■ Exercise requirements
Within the records, determine how many lines contain the word "screenshot". Your reply must consist of that number only.

Saved entries:
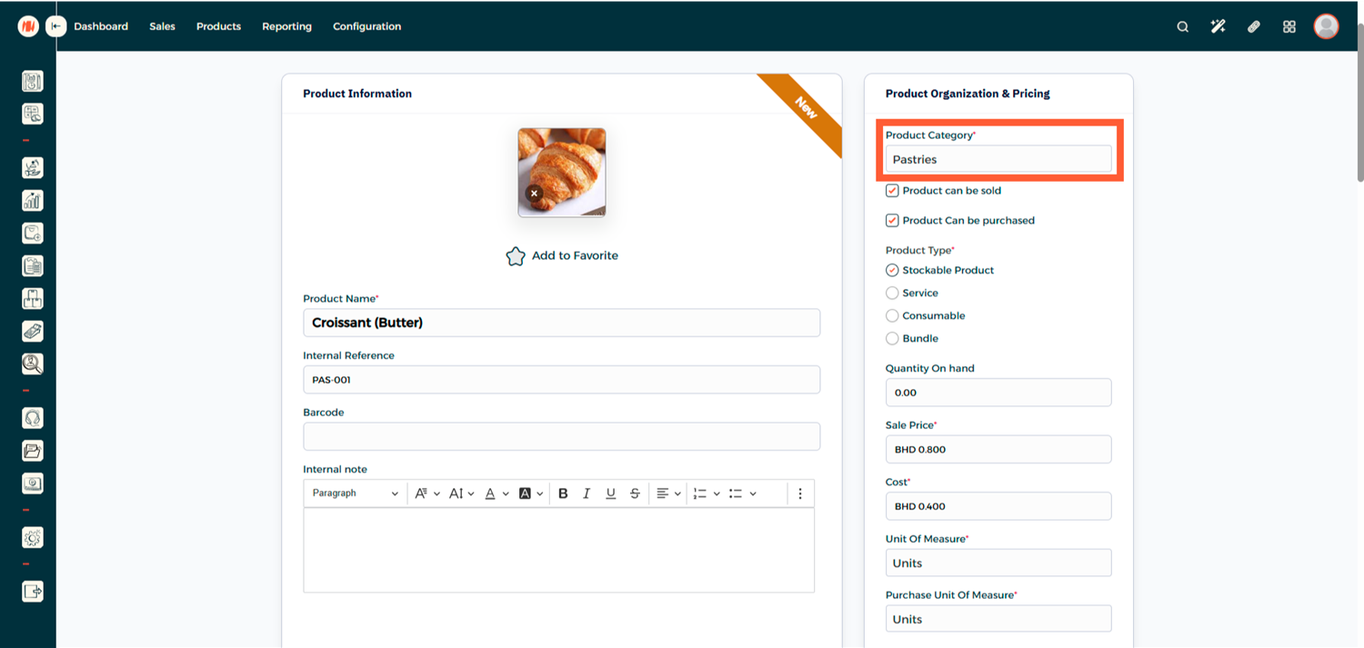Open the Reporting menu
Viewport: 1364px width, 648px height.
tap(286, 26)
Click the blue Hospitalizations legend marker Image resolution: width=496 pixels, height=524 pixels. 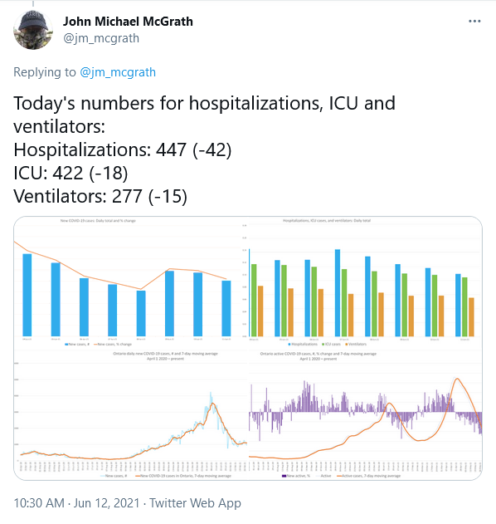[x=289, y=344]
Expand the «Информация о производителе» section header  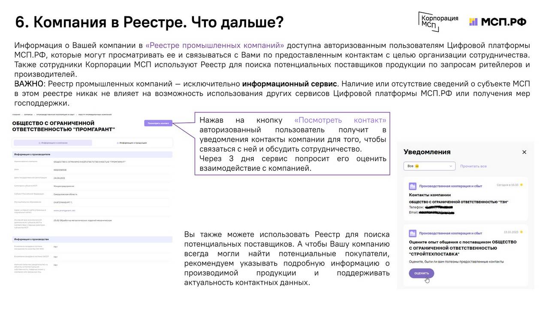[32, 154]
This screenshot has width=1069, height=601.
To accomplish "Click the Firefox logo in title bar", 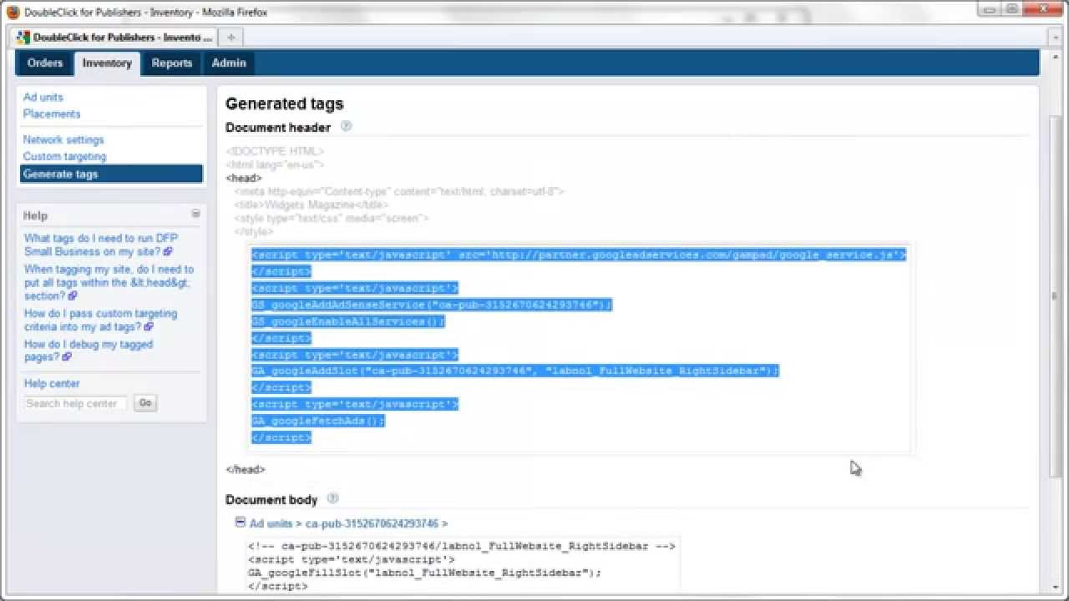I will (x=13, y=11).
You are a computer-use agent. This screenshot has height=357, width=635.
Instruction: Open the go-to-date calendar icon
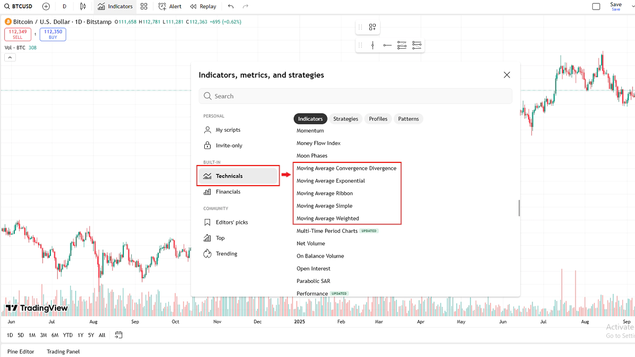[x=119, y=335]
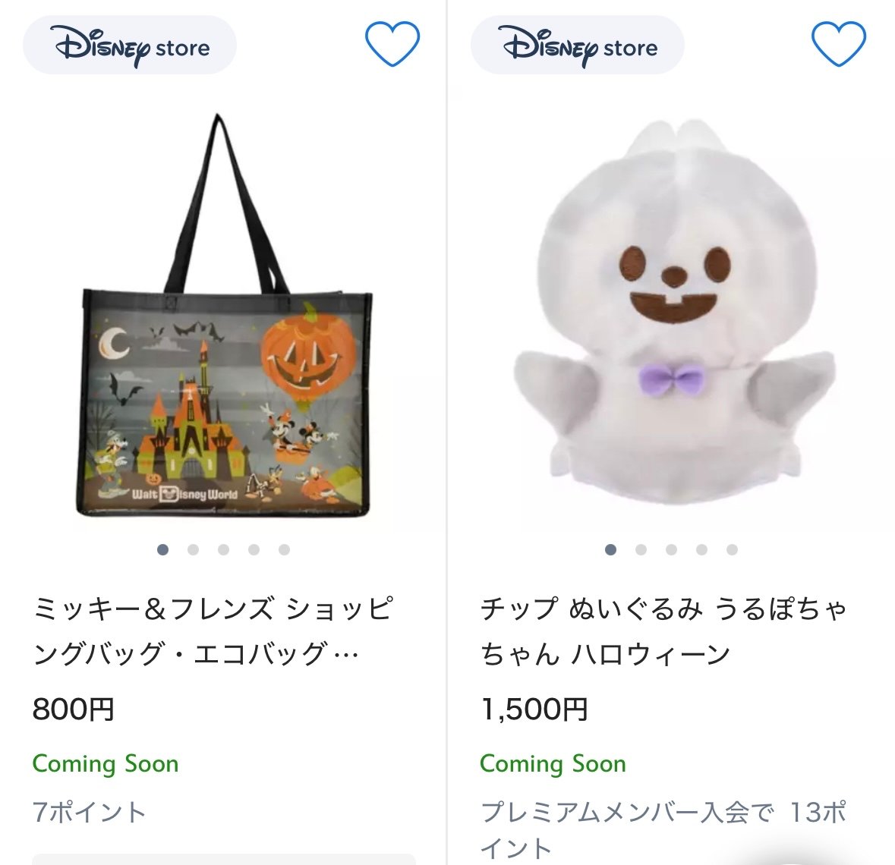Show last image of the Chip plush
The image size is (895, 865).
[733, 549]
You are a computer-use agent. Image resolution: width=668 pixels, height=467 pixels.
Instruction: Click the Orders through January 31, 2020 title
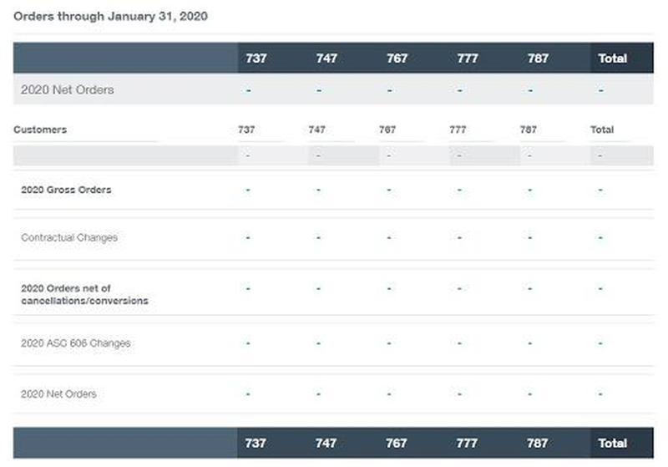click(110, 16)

■ Answer space
2